● **PAGE TEXT**
______

Arranging my own books also provides joy and excitement. Over the past few years, changing jobs and circumstances of life have forced me to move a few times, and each time I have been frustrated at the seemingly endless boxes of books that must be packed and carried, but unpacking provides enough pleasure to nearly make up for all the agony and effort of moving. I am a librarian's nightmare—I love reshelving books, but never in the same way.

When I moved to where I live now, I decided that one shelf above my computer would be an ever-changing shelf, with books moving to and from it with as much frequency as I could bear. Mostly, the books I keep within arm's reach of the computer are reference books, and so I thought it would be fun to have one shelf of whatevers. It has been fun, but I haven't changed the shelf very often. I need to do so. Before I do, though, I thought I would try to imagine some of the stories this particular shelf offers.

______

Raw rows
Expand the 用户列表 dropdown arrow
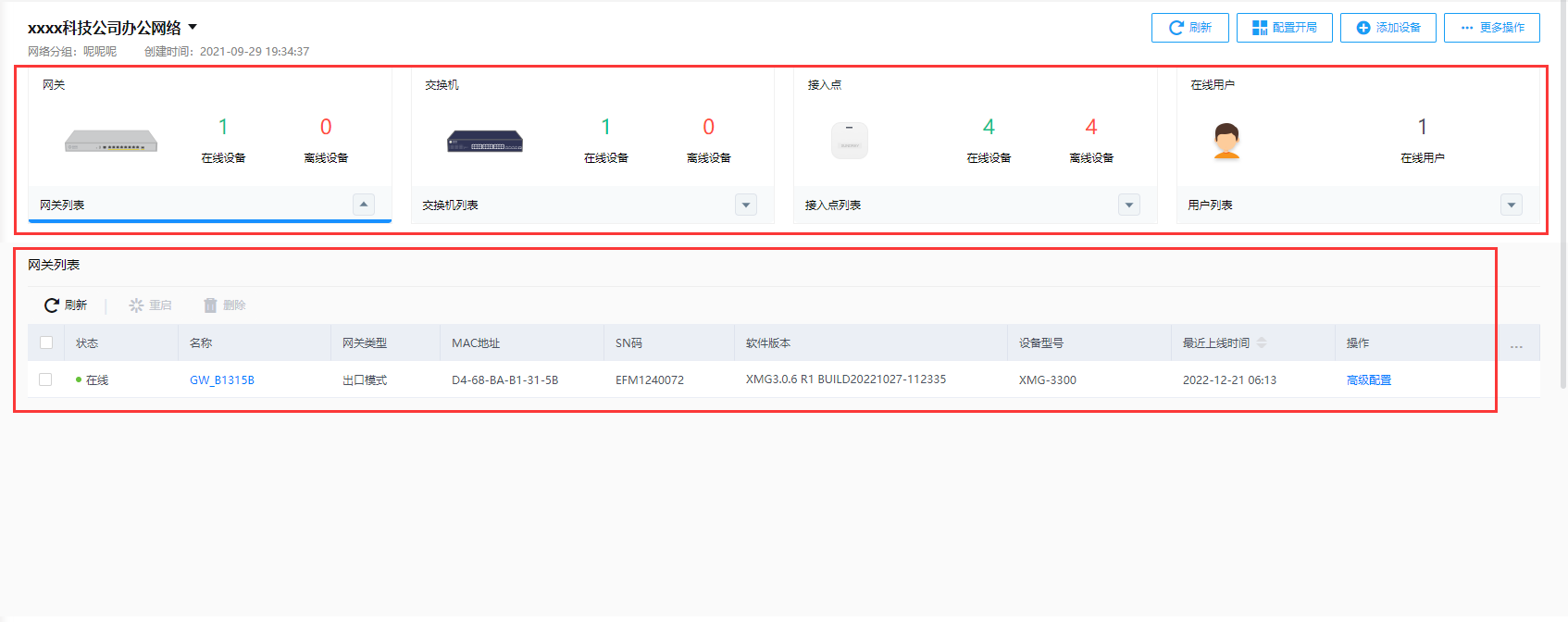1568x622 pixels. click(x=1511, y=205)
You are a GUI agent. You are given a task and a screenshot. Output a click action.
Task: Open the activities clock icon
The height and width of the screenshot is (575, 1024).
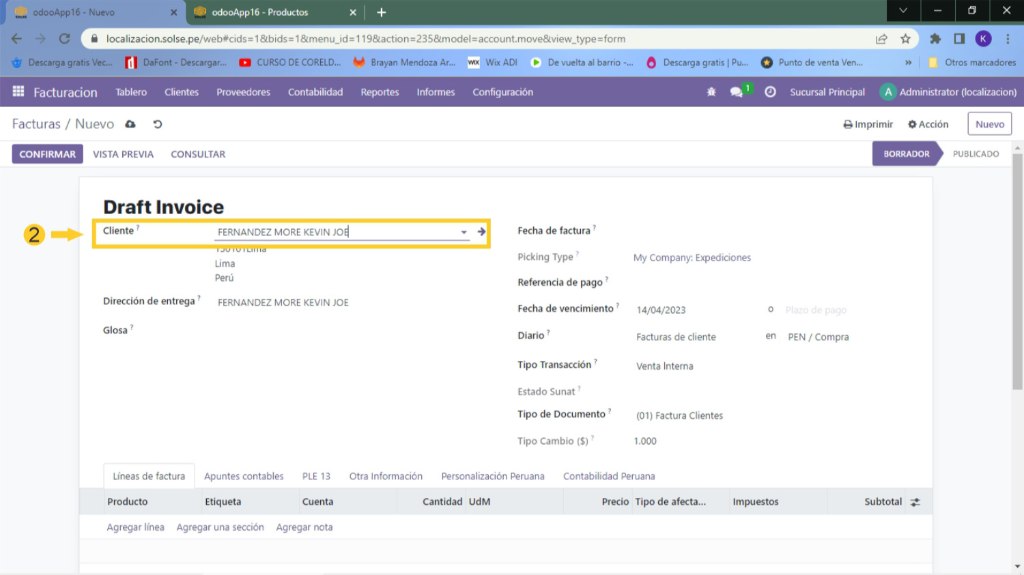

______

● **CHALLENGES**
1. Please rewrite the paragraph of the passage about arranging books that begins "When I moved to where I live now" in a shorter form, keeping its main facts.
2. Write the next part of the passage about arranging books, starting after its final sentence.
These rows were taken from a separate source.

● **ANSWERS FOR THIS EXERCISE**
1. When I moved here, I made one shelf above my computer an ever-changing shelf of "whatevers," unlike the reference books I usually keep within reach. It has been fun, but I rarely change it and need to. Before I do, I want to imagine some of the stories it offers.

2.
The most recent addition to the shelf is a battered, torn, and sun-warped paperback of Jean Rhys's Good Morning, Midnight, a novel I hold in awe. I have written more than one story trying to capture some of Rhys's prose style, a style equalled, for me, by few other writers (only Paul Bowles comes to mind at the moment)—clear, sharp, almost completely devoid of lyricism, and yet somehow breathtakingly beautiful. I keep reading pages of Good Morning, Midnight hoping to figure out exactly where in the rhythms and syntax the magic lives, but I haven't quite pinpointed it yet, which is why I put the book on the shelf. It is the most recent addition because I had earlier unpacked my copy of Rhys's collected novels (a single volume), and much as I missed Good Morning, Midnight on its own, I did not unpack it until very recently, because I now have more books than I have shelves, and it's been more convenient to leave some boxes packed. I'm pleased to have this copy of Good Morning, Midnight back with me, though, because the physical character of this particular copy seems to match so well the character of the text: ragged, faded, strong.

Beside Good Morning, Midnight sit some of my favorite books on writing: John Gardner's The Art of Fiction, Charles Baxter's Burning Down the House, the third and fifth collections of interviews from The Paris Review. and C. D. Wright's Cooling Time: An American Poetry Vigil. I stuck these books on the shelf because I wanted some opportunity for inspiration when the writing goes badly, but now I'm interested in the breadth they represent, the breadth that convinced me these would be the books to inspire me through days built with blocks.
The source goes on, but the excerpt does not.